◆ PROVIDED PASSAGE:
It wasn’t all rave reviews for Barra’s performance. The CEO didn’t offer enough specifics on why the delay in the recall and the fixing of the problem happened or on reassuring consumers that there aren’t more defects lurking in cars from that era, said David Johnson, CEO of Strategic Vision LLC, a public-relations firm in Atlanta.
“When you are doing a press conference like that, you want to put a major portion of the story to bed,” Johnson said. “This instead raises more questions than answers them.”
One area that received lots of attention was whether GM would increase its count of deaths linked to the faulty part. So far, the company has said 13. Others, such as Clarence Ditlow, executive director of the Center for Auto Safety, a Washington-based advocacy group, have suggested the number is much higher.
The total will come into play as GM prepares to compensate victims. Barra announced a compensation program for victims and their families to be administered by Kenneth Feinberg, who ran similar funds for victims of the Sept. 11 terrorist attacks and the 2010 BP oil spill. GM expects the program to cover the almost 2.6 million vehicles recalled with a potentially defective ignition switch.
After GM side-stepped questions from reporters in the morning about whether the death total would rise, in an afternoon conference call with analysts, Barra reiterated the company’s tally of 13 and added: “We are not saying the number of eligible parties will be limited to 13. Mr. Feinberg will review the facts and he alone will determine the final number of eligible individuals. We will make public the number of fatalities and serious physical injuries as ultimately determined by Mr. Feinberg.”
The program plans to begin accepting claims on Aug. 1, the company said.
A quick resolution will allow Barra and her team to capitalize on rebounding profits and the strongest industrywide sales since the collapse of Lehman Brothers. GM rose 1.6 percent to $36.55 at the close in New York. The shares have declined 11 percent this year.
Valukas’s team interviewed more than 230 witnesses and collected more than 41 million documents. The volume of data was estimated at 23 terabytes, the report said.
The report found that GM selected a switch that was below the company’s specification and that subsequent engineers tasked with fixing the problem didn’t understand the most fundamental consequences of the failure, specifically that when the switch turned off, the air bags did, too. It also details numerous missed opportunities over the years to address the issue.
“From beginning to end, the story of the Cobalt is one of numerous failures leading to tragic results for many,” the Valukas report said. “Throughout the entire 11-year odyssey, there was no demonstrated sense of urgency, right to the very end. The officials overseeing the potential fixes and investigations did not set timetables, and did not demand action.”
The report even noted that in December of last year, GM’s recall committee deferred a decision to recall vehicles for six more weeks in order to gather more information “in part because the presentation provided to them failed to alert them to fatalities.”
Outside attorneys warned the automaker as early as 2011 that failing to recall Cobalts could become a large liability, the report said.
Barra said it was “enormously painful to have our shortcomings laid out so vividly” in the Valukas report. Senator Richard Blumenthal, however, called Valukas’s findings “the best report money can buy” and said it “absolves upper management, denies deliberate wrongdoing and dismisses corporate culpability.”
Lance Cooper, a lawyer for crash victims, said the report can help draw out more details in civil cases.

◆ SUPPLIED DATA:
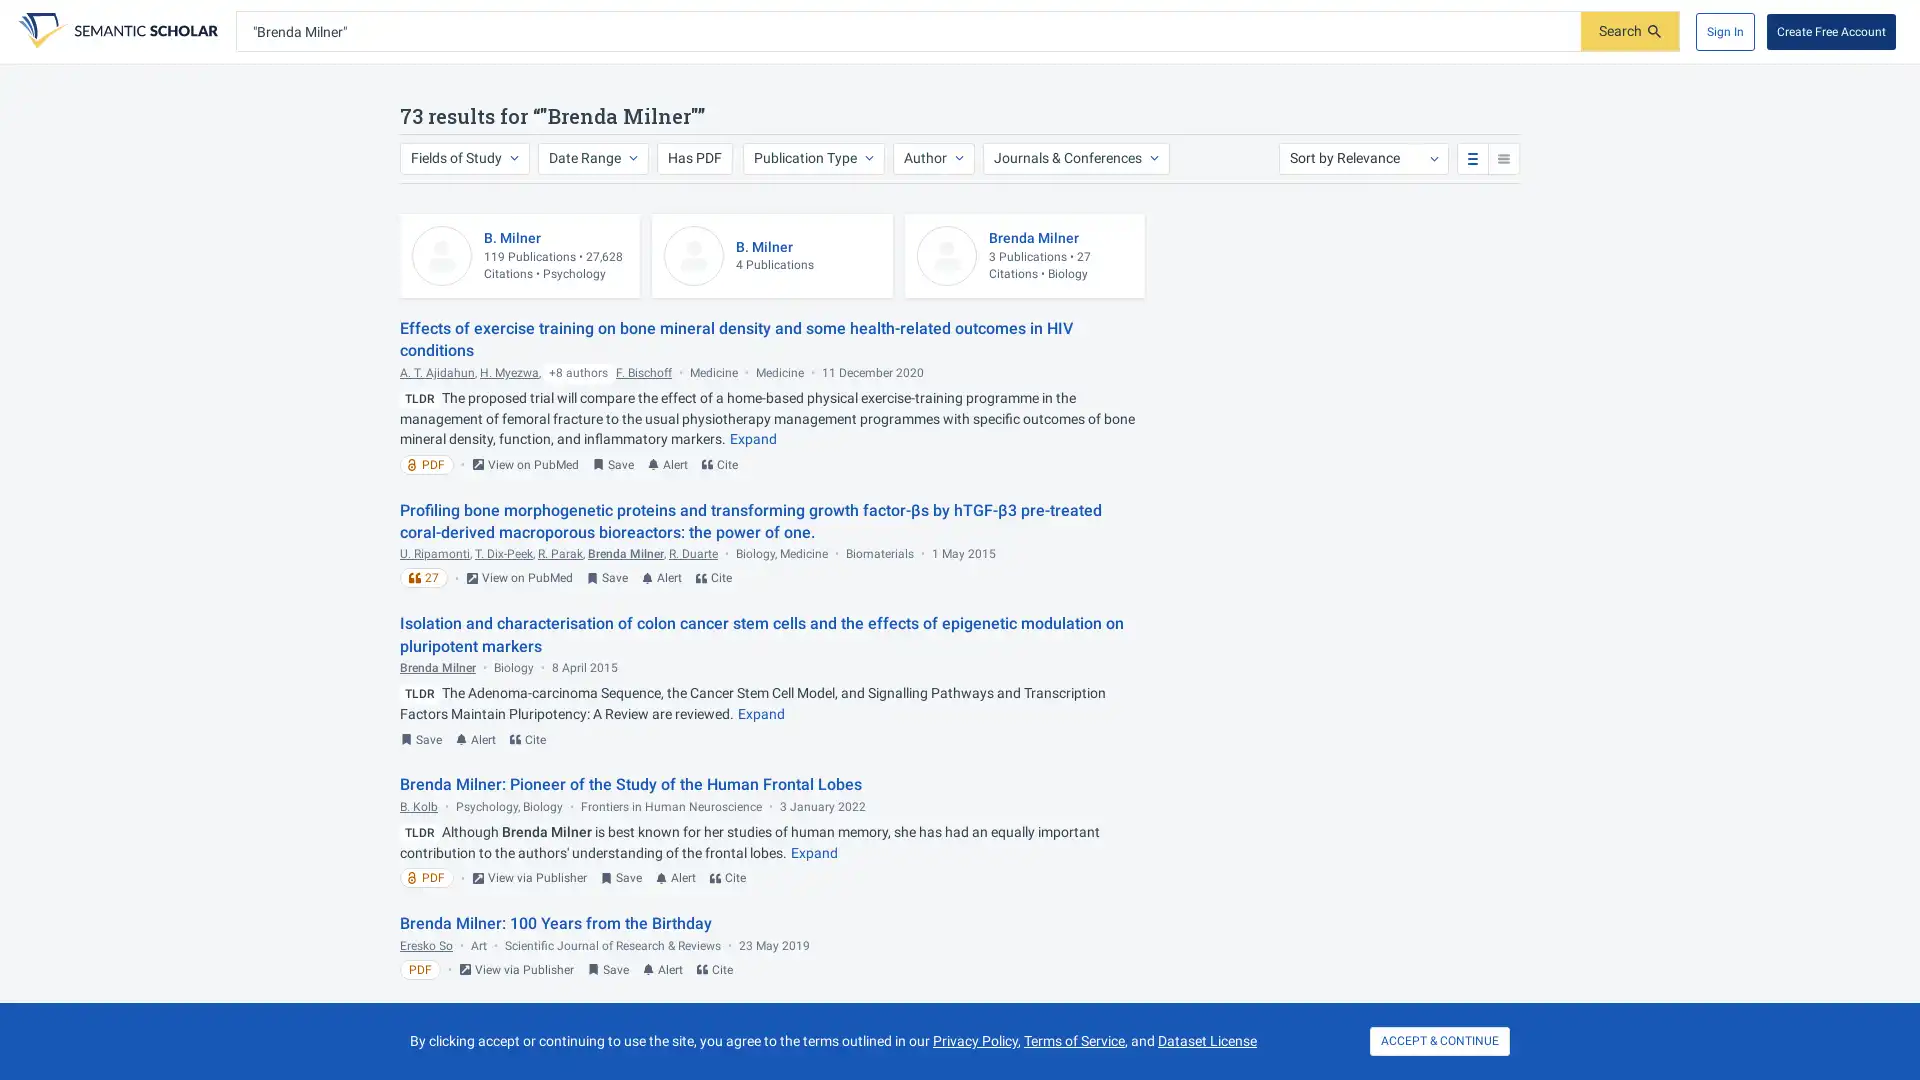  I want to click on Cite this paper, so click(528, 739).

◆ WORK INSTRUCTIONS:
a - Answer these questions using the GM recall article.
(i) How many deaths has GM so far linked to the faulty part?
(ii) On what date does the compensation program plan to begin accepting claims?
(iii) How many witnesses did Valukas's team interview?
b - From the GM recall article, reproduce the stretch from "The program plans" through "percent this year." word for word.

◆ EXPECTED OUTPUTS:
a -
(i) 13
(ii) Aug. 1
(iii) More than 230

b -
The program plans to begin accepting claims on Aug. 1, the company said.
A quick resolution will allow Barra and her team to capitalize on rebounding profits and the strongest industrywide sales since the collapse of Lehman Brothers. GM rose 1.6 percent to $36.55 at the close in New York. The shares have declined 11 percent this year.